The Tin Horse Highway is dynamic and changing with new horses being added each year. One of next year’s editions could be your new favourite tin horse! We also have an Annual Tin Horse Competition which coincides with the Kulin Bush Races. The Tin Horse Highway is a laughing matter! The dusty paddocks surrounding Kulin have become a gallery of bright, quirky, community creations. What started as an authentic community marketing campaign to promote the annual Kulin Bush Races has become one of Western Australia’s most popular self-drives. The Tin Horse Highway provides a seriously entertaining drive and a fun alternative route to iconic Wave Rock. The Tin Horse Highway is FREE and OPEN all year round.

The Tin Horse ‘Highway’ is a 15 kilometre stretch of road in Western Australia which heads east from the town of Kulin out to the Kulin Bush Races Track at Jilakin Rock. The roads official name is the Gorge Rock -Lake Grace Road. Whilst the majority of tin horses are found on the Tin Horse Highway, you will also find many equally impressive and imaginative tin horses along other roads in the Kulin Shire and in Kulin town. All tin horses in the region contribute to the Tin Horse Highway story and reflect the vibrant, good humoured community who have built them. There are currently over 70 tin horses displayed on the Tin Horse Highway, in the town site of Kulin and along other roads to Kulin.

On the west side of town you will also find a herd of terrific tin horses including the BIGGEST tin horse in the region! The ‘West Kulin Whoppa’ is a reflection of many years of friendly competition between East and West Kulin farmers.

Read the story of the West Kulin Whoppa

For nearly two decades, the crazy tin horses of Kulin have entertained travellers driving the Tin Horse Highway. Since 1995, tin horses have been popping up along the highway, in town and on other roads in the region. But there is more to these terrific bits of tin than meets the eye. Behind every quirky steed is a person with an inspiration, a story and a memory.  Kulin’s Tin Horse Highway is so much more than metal.

Featuring a selection of local tin horse ‘artists’ in their ‘studios’ (studios being farm workshops, scrap heaps, sheds and on the Tin Horse Highway itself) this short film captures the uniqueness of the Tin Horse Highway and its significance to the Kulin community. Click here to watch.

The Shire of Kulin and community have recently produced a book entitled ‘Much More than Metal’. The collection of short stories aims to provide an in-depth look at the Tin Horse Highway, its stories, history and community. Copies of ‘Much More Than Metal’ are available for $10.00 at the Kulin Community Resource Centre. Orders can be made over the phone by calling the Shire of Kulin on 08 9880 1204.

:: Information given ::

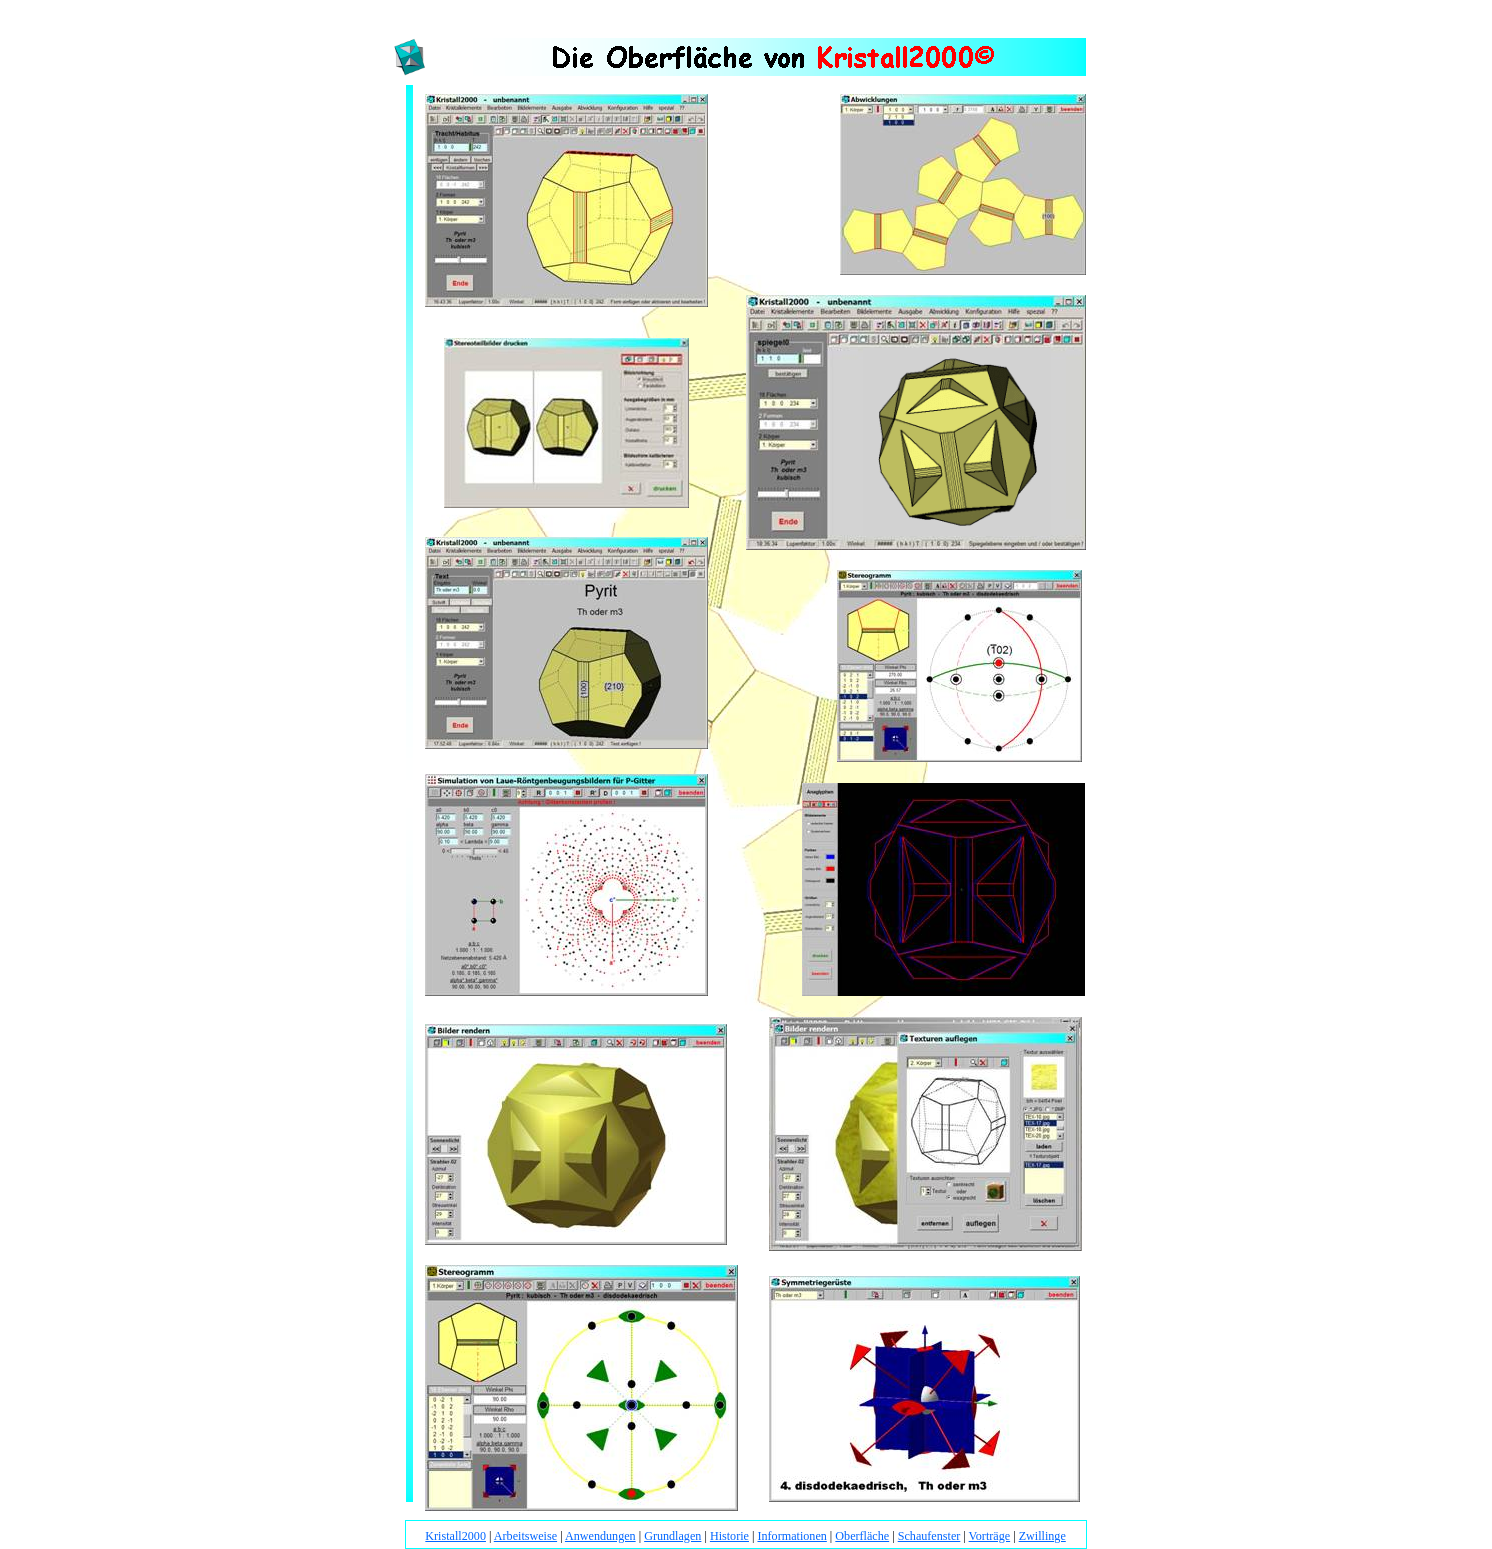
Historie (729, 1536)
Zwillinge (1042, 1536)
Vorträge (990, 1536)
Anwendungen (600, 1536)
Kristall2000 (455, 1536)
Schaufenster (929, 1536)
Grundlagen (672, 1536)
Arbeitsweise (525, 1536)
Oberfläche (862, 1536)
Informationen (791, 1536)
...
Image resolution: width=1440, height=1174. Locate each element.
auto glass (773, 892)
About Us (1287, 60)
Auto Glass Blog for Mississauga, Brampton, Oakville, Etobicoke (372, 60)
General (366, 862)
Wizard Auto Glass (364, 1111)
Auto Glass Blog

:: Problems to solve ::
A. From the Tin Horse Highway text, put this sentence into Spanish: "Since 1995, tin horses have been popping up along the highway, in town and on other roads in the region."
B. Write out the part of the Tin Horse Highway text starting with "Featuring a selection" and going on through "08 9880 1204.", and switch "book" to "booklet".

:: Responses for each task ::
A. Desde 1995, han ido apareciendo caballos de hojalata a lo largo de la carretera, en el pueblo y en otros caminos de la región.

B.
Featuring a selection of local tin horse ‘artists’ in their ‘studios’ (studios being farm workshops, scrap heaps, sheds and on the Tin Horse Highway itself) this short film captures the uniqueness of the Tin Horse Highway and its significance to the Kulin community. Click here to watch.

The Shire of Kulin and community have recently produced a booklet entitled ‘Much More than Metal’. The collection of short stories aims to provide an in-depth look at the Tin Horse Highway, its stories, history and community. Copies of ‘Much More Than Metal’ are available for $10.00 at the Kulin Community Resource Centre. Orders can be made over the phone by calling the Shire of Kulin on 08 9880 1204.